Hafiz has said:
Separation and Union are none of your business.
Seek only to resign yourself utterly to the will of the Beloved.
Baba was in a splendid mood after working with Keshav, and asked Ghani, "Which is more difficult — to give up one's life or to lose one's life?"
Ghani replied, "To lose one's life is harder."
Baba agreed and further explained:
In pursuance of name and fame, and goaded by the applause of the expectant multitude, people have given their lives for a great cause, for their honor, their religion, their country. Even cowards have given up their lives under a sudden impulse, or on an uncontrollable provocation. Such a death is a matter of a few seconds.
But to lose one's life is to die by inches. Every second, one suffers the poignant pain of ego elimination, culminating in utter resignation to the Divine Will. This dying can only be the lot of heroes, and they are very few indeed. Keshav mast is one such hero.
Ghani then entertained Baba from eleven to tea time, by reading from the works of Urdu poet Seemab.1 After meals, at 4:30, Baba and his companions left by car for a Sunday drive toward the racetrack and further on toward Hadaspar village.
When they returned to Thube's bungalow, Baba chalked out a schedule which he stated he would adhere to — "rain or no rains" — until he returned to Meherazad:
Two mad, masts or utterly destitute people to be brought to Baba daily in the morning to be bathed, fed and clothed.
Between 11:00 A.M. and 1:00 P.M. Baba is to be entertained by Ghani reading, reciting or talking on light topics.
Baba will sit in seclusion for two hours in the temple on top of the hill (about a mile from the bungalow).
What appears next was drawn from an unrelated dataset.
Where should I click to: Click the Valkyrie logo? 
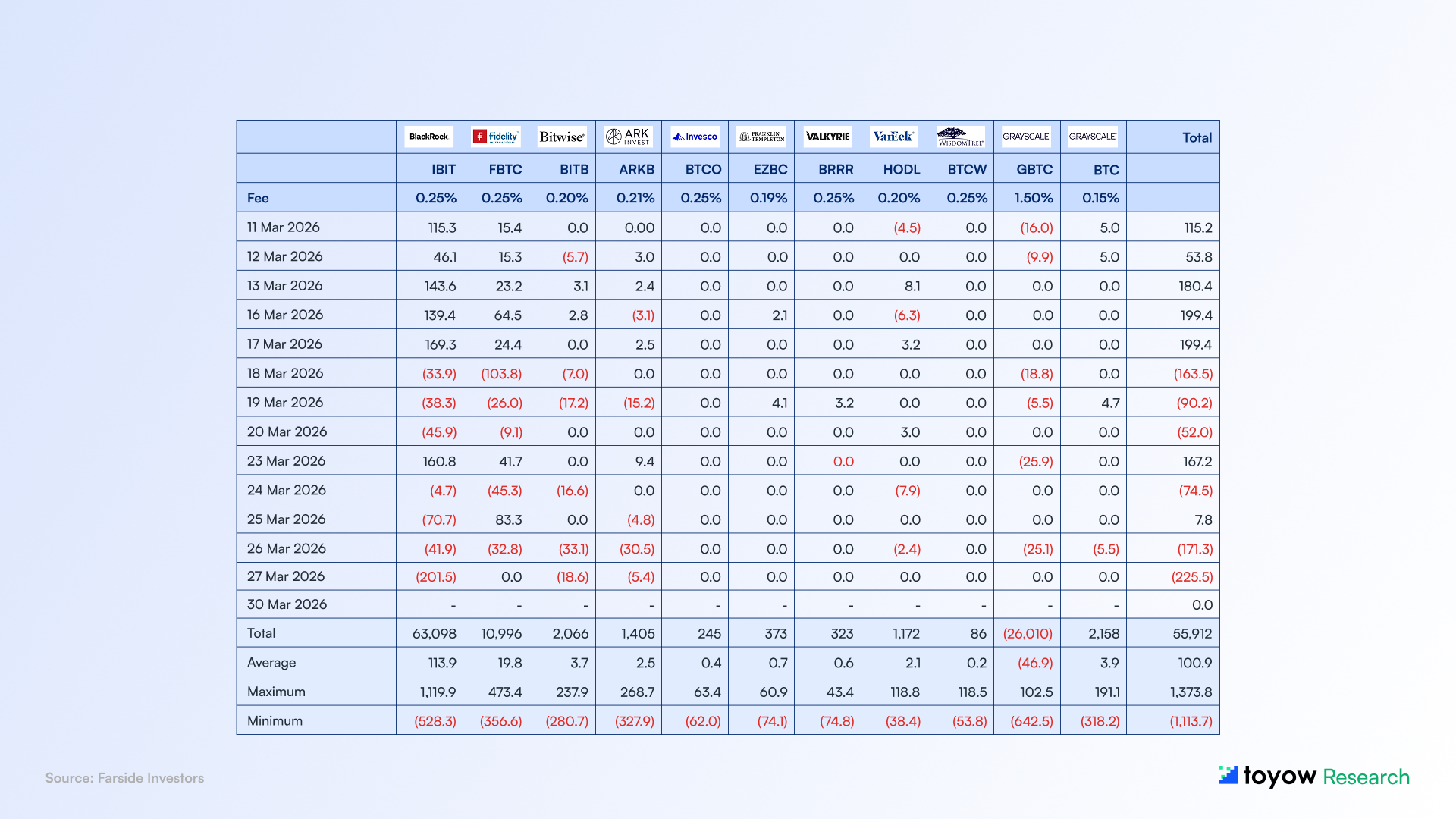click(827, 136)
Baba will walk to the temple and back, obviating the necessity for his evening walks.
After meals Baba will engage himself in discussing matters with the mandali or entertain himself playing cards.
Baba will continue sitting with Ali Shah daily, bathing and feeding him.
On Monday, 18 July 1949, Jalbhai, Eruch and Ghani left in the morning to bring two masts or mad. Baba himself walked to the temple to look at the room where he intended to sit in seclusion for two hours daily.
The three mandali returned at 10:30 that morning, bringing two men about whom Baba stated, "They have a whiff of the Path."
After he had bathed, fed and given them new clothes, they were taken back.
Footnotes
- 1.Seemab Akbarabadi (1880–1951) was born in Agra. Over his lifetime, he wrote many books and published and edited a journal of poetry. One of his couplets is: "Lord, devotees go to the Ganges to purify themselves,/ But the Ganges flows to your feet to be purified."